Tunisie – Politique – Rapprochement Ennahdha-Nida Tounes : Est-ce un scénario impossible?

On se débarrasserait donc d’un Hamadi Jebali qui se met de plus en plus dans l’habit du chef du gouvernement de tous les Tunisiens exprimant son allégeance plus à sa patrie qu’à son parti. Un chef de gouvernement qui veut exercer pleinement ses prérogatives de Premier ministre sans interventionnisme outrancier de la part des leaders du parti d’appartenance. Un chef de gouvernement qui affiche la volonté de son gouvernement de monopoliser la contrainte policière et armée, mettre fin aux groupements violents et fermer la route devant les ligues de protection de la révolution, chouchoutées aussi bien par Ennahdha que par le CPR, et à la wahhabisation de la Tunisie.

Le cheikh pourrait ainsi mettre son favori à la tête du gouvernement, et si nous devons coller aux bruits qui courent, il serait Abdellatif Mekki, ministre actuel de la Santé. Il donnerait ainsi le change à ses disciples et aux militants d’Ennahdha. Et comme «le seul qui sache faire de la politique en Tunisie» de l’avis d’un diplomate étranger, ne fera pas les choses à moitié, eh bien il autoriserait des changements radicaux sur le gouvernement et s’allierait un adversaire politique de sa taille: Béji Caïd Essebssi…

Une alliance qui permettrait à BCE de réaliser son rêve, celui de devenir président de la Tunisie… Lui qui s’est étonné tout récemment de l’insistance dans les milieux politiques sur la limite d’âge des présidentiables: «La limite d’âge n’est pas inscrite dans la Constitution démocratique»… S’il en vient à devenir président de la République, BCE superviserait la Constitution d’un nouveau gouvernement qui essuierait tous les échecs du précédent. Le peuple a, rappelons-le, la mémoire courte. Et ceci donnerait bien sûr l’occasion à Ghannouchi de récupérer le terrain perdu ces derniers mois et commencer sa campagne électorale en avance. Il pourrait tout autant superviser les activités des centaines d’associations de bienfaisance qui font de la charité bien ordonnée, dont les retombées bénéfiques profitent directement au parti.

Le Cheikh voit loin et planifie sur des décennies, mais il est un rêve qu’il n’abandonnera jamais, celui d’un Emirat Islamique en Tunisie… Et s’il fallait reculer pour mieux sauter, il cèderait le temps qu’il faut et accepterait les compromis qui s’imposeraient, y compris un Tunisois à la tête du pays.

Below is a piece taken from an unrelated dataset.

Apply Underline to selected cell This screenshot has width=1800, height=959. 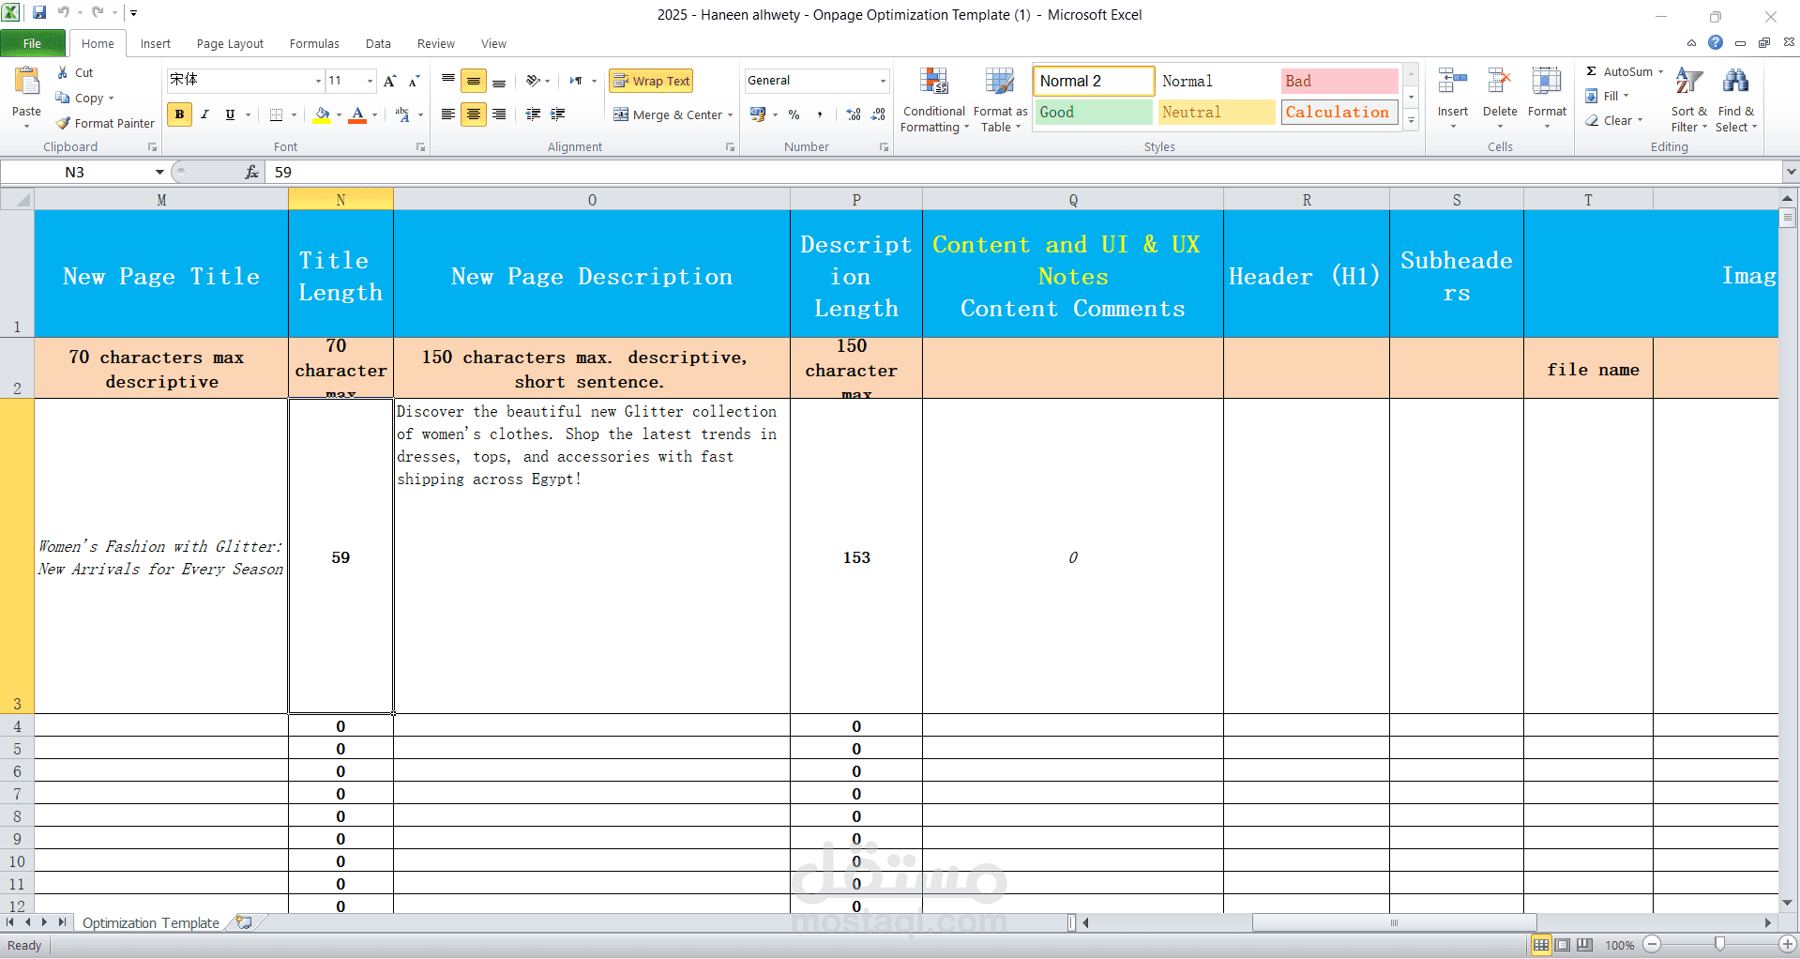point(229,114)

BCE, qui critique férocement le gouvernement Hamadi Jebali, qu’il sait pourtant guidé à distance par le Cheikh, abandonnerait la présidence de Nidaa Tounes qui deviendrait tout d’un coup un champ de bataille pour la succession. Les Tunisiens, envoûtés par le Nidaa, n’en seraient que plus déçus et iraient renforcer les rangs des abstentionnistes. Les rangs d’Ennahdha, eux, seront maintenus, sinon plus nombreux. Les alliances stratégiques entre partis démocratiques partiraient en fumée car pas assez solides pour résister aux ambitions démesurées des deux mammouths de la scène politique tunisienne. Et le pays entrerait de nouveau dans une phase d’incertitude et de chaos qui arrangerait bien les choses pour les défenseurs de la théorie du chaos. Effaçons tout, reconstruisons le tout selon nos vœux, c’est ce dont ont toujours rêvé les islamistes…

Ceci n’est qu’un scénario, mais qui reste possible. La perception politique, rappelons-le, se moque de la réalité factuelle et on peut faire avaler à un peuple aussi peu politisé que le nôtre, une couleuvre comme s’il s’agissait d’un plat de référence…

L’écrivain américain Mark Twain disait : «Ce n’est pas ce que ne vous savez pas qui vous crée des problèmes. C’est ce que vous savez avec certitude mais qui n’est pas vrai».